The first year of PA school was the toughest; I wasn't able to spend a lot of time with my family, and my wife bore the burden of taking care of our son on her own. I was either at school or studying at the library.
I knew that finding the balance between life and school was necessary, but this was a difficult transition. I didn’t always feel that I could afford the time away from the books and still pass; the workload was just too great at some intervals.
Looking back on it, I feel that I just popped in on the family every once in a while, either for dinner or just before going to bed.
I made every attempt to spend time with my family for the last hour of the evening, but that didn’t always work out.
I made it a point to be available on the weekends, and my wife was fantastic at planning events and finding activities to do.
I often loaded slide show presentations and books onto my phone and would sit on the bench at the park or in the mall. I would review lectures or topics while my wife and son played.
There were some events, such as my son’s first birthday or Halloween night, where I made it a point to put the books away for the evening (not the whole day though). I got to enjoy seeing my son dressed up as a dragon and learn how to try to say “trick-or-treat”. But even then, my wife made all the arrangements and preparations without me.
The second year was clinical rotations, and the workload finally lightened up; this is in contrast to the first year. I was able to spend more time with the family, but I found I was lost about what to do around the house to help. Ever since we moved into our place, I had my nose buried in the computer studying.
My wife laughs because, for the longest time, I didn’t even know where we kept the toilet paper.
My school was a 2 ½ year program, so studying for the PANCE didn’t officially start for me in the second year. The second year, we enjoyed going to the beach on weekends and doing events around the city. It was the best year of PA school.

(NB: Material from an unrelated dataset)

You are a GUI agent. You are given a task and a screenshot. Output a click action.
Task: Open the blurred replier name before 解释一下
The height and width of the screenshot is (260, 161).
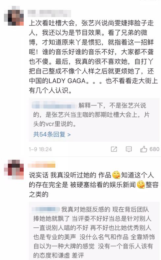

Then the third year started it was all classroom time again. It was also time to start focusing on the PANCE. Once again, my nose was buried in the computer, and there was time away from the family. The same routine started again. The final semester was much shorter than the other semesters for my program, so it wasn’t as bad to go through.
My son was a little older and had learned how to speak a few words and sentences by this time. He was also more insistent on spending more time with me.
That was the toughest part, having to tell my son “no, I can’t spend time with you. I have to study” while trying to get out the door.
A 2-year-old doesn’t understand this, and they will repeatedly ask to play, and I found it a little heart breaking. One of my son's first semi full sentences was, “You have to study?” I imagine it will be the same when I have to finish up notes at home from work… “You have to work?”
A recurring theme in PA school is that of my wife taking on the responsibilities of most everything while I went to school. This includes raising our son pretty much on her own.
We were fortunate that our son was young when I started PA school. He is two years older now, and I am looking for my first job, he needs my attention, and I’m happy not to have to say no all the time.
My advice to anyone with kids or planning on having kids while in school
- Before you start school, discuss the lifestyle with your partner. I don’t know anyone who would say that PA school was easy. You will both be going through this trial together, and with a family, it is a team effort.
- If you can try to live near extended family. We lived near my wife’s sister, and I think this helped.
- Once you’re in school, do not study at home. You will need time to focus on you studying without distractions. If you stay at home, your family will need your attention, or you will want to give it to them. Either way, remove that distraction.
- Be sure to give your family some of your time. Either for dinner, at the end of the day, or on the weekend. This requires some flexibility and will depend on your testing schedule. Most of your hard-core studying will be dependent on what tests you have that week.
For the bigger occasions (birthdays, anniversaries, school events), take a chunk of the day off if you can afford to.
During the semester breaks, make that time count. I knew some fellow students that took mini vacations or "staycations." We couldn’t afford that on our budget, but if you can afford it, do it.
Finally, show your better half your appreciation for supporting you
Buy flowers or cards every once in a while. I went through one semester where I left my wife little notes for her to find in the mornings when she woke up. At the end of each semester or rotation, I would buy her flowers. I tried to let her know that I still noticed her and thought of her and my son.